[Saved data entries]
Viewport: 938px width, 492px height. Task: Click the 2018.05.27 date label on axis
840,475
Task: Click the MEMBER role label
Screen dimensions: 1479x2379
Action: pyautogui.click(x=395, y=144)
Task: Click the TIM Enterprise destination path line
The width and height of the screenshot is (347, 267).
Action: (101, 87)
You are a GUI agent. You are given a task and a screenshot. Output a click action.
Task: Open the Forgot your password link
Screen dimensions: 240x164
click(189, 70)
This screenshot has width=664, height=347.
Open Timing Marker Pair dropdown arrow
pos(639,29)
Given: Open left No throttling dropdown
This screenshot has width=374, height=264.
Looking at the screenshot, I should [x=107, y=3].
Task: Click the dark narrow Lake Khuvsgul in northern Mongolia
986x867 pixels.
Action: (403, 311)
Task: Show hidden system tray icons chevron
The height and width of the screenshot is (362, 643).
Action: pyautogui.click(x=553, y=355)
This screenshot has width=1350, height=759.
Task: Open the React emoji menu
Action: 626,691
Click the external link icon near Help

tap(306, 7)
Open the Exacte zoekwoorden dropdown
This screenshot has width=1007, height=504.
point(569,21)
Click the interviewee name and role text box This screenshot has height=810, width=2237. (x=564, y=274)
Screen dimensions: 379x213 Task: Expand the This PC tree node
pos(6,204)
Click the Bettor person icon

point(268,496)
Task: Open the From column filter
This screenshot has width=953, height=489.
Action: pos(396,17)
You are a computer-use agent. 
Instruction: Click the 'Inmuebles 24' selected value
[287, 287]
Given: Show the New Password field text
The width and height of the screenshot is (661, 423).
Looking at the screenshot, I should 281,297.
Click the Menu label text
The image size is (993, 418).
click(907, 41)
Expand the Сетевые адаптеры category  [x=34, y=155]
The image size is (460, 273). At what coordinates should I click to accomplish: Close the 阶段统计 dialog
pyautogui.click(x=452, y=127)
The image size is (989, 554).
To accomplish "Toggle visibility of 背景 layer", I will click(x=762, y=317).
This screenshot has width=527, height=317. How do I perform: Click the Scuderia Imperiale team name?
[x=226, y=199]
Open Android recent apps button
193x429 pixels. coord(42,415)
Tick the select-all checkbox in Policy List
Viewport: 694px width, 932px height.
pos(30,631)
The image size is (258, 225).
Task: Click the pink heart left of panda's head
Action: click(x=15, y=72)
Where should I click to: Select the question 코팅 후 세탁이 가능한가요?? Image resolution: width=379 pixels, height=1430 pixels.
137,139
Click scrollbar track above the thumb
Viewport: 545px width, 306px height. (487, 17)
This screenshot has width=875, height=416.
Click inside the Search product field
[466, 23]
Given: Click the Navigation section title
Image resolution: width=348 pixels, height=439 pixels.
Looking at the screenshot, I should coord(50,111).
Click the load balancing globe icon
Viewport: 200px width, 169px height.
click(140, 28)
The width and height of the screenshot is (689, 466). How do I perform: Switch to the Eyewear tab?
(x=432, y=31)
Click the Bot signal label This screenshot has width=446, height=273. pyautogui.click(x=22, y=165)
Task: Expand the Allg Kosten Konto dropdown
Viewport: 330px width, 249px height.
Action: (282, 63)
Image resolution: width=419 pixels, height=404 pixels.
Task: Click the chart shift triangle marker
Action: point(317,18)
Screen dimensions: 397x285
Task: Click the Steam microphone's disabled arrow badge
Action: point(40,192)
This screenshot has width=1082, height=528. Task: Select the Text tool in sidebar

> [What is needed] Please return the lines above that run from the line containing "Task: Open the Forgot your password link" to the line containing "You are a computer-use agent.", inclusive, exactly and with no other lines.

> [Task answer]
Task: Open the Forgot your password link
Screen dimensions: 240x164
click(189, 70)
This screenshot has width=664, height=347.
Open Timing Marker Pair dropdown arrow
pos(639,29)
Given: Open left No throttling dropdown
This screenshot has width=374, height=264.
Looking at the screenshot, I should [x=107, y=3].
Task: Click the dark narrow Lake Khuvsgul in northern Mongolia
986x867 pixels.
Action: (403, 311)
Task: Show hidden system tray icons chevron
The height and width of the screenshot is (362, 643).
Action: pyautogui.click(x=553, y=355)
This screenshot has width=1350, height=759.
Task: Open the React emoji menu
Action: 626,691
Click the external link icon near Help

tap(306, 7)
Open the Exacte zoekwoorden dropdown
This screenshot has width=1007, height=504.
point(569,21)
Click the interviewee name and role text box This screenshot has height=810, width=2237. (x=564, y=274)
Screen dimensions: 379x213 Task: Expand the This PC tree node
pos(6,204)
Click the Bettor person icon

point(268,496)
Task: Open the From column filter
This screenshot has width=953, height=489.
Action: pos(396,17)
You are a computer-use agent. 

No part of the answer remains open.